Amber turned her soft, flat face toward him. The bad light of the lessons room made her pale skin seem wholly white, her dun-colored hair seem grey as ashes, and her nondescript training garments as black as the Abyss, but her eyes were still green as new leaves and deep as wells. She said, “Our numbers swelled until our cities covered all the earth. When we had no more land to cover, we built our cities on top of themselves and milled in them all together, like yifu. We took the holy gifts of medicine and science and used them in frivolous and dangerous ways. We made machines to give us comfort and used them until we poisoned all our earth and water and air. We made trade of sex and suffering and war. We mocked Sheul and we corrupted Gann.”
“The Ancients corrupted Gann,” agreed Master Tsazr, striding along the rows of silent students and pausing often to run a speculative (and largely dismissive) eye over each face. “And Gann in turn corrupted them. The Ancients turned from Sheul, devastating the land to fuel their wickedness and making constant war upon themselves until at last Sheul rose up and smote them with His judgment. Uyane!”
“Yes, sir!”
“Name the three acts of the Fall of the Ancients.”
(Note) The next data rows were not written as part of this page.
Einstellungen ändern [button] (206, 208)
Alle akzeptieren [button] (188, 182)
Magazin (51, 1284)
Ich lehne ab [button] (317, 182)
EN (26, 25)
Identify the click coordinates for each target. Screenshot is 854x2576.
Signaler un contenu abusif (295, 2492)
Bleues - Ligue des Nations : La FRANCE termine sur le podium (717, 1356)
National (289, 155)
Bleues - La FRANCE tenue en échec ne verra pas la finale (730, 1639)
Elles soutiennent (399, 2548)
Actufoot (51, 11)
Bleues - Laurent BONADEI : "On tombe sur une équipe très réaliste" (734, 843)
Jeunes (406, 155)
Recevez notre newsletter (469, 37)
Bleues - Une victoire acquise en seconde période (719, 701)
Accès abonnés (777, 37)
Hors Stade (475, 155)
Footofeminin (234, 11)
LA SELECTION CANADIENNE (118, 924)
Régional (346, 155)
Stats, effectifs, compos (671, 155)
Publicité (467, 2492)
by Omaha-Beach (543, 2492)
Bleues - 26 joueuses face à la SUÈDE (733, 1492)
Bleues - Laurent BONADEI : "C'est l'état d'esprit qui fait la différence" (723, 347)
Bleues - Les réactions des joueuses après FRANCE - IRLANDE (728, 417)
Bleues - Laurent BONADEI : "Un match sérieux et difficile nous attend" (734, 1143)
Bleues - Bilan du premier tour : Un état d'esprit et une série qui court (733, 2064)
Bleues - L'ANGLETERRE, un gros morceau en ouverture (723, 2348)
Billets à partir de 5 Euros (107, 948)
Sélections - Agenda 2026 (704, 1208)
Thank Sheul in His heaven for an easy question. “The first act was the punishment of wrath, when every man was consumed by rage and war enveloped all of Gann.”
“For how long?”
Meoraq stared for a moment, utterly thrown. Back came Master Tsazr’s hand, but it could not knock answers into him when there were none.
“Amber,” said Tsazr, turning around. “How long did the act of wrath last?”
“It is still among us,” she replied, which was the most nonsensical thing she could have said here, in Sheul’s world of peace.
But Master Tsazr grunted approvingly and walked away. “Speak on, Uyane. What was the second act?”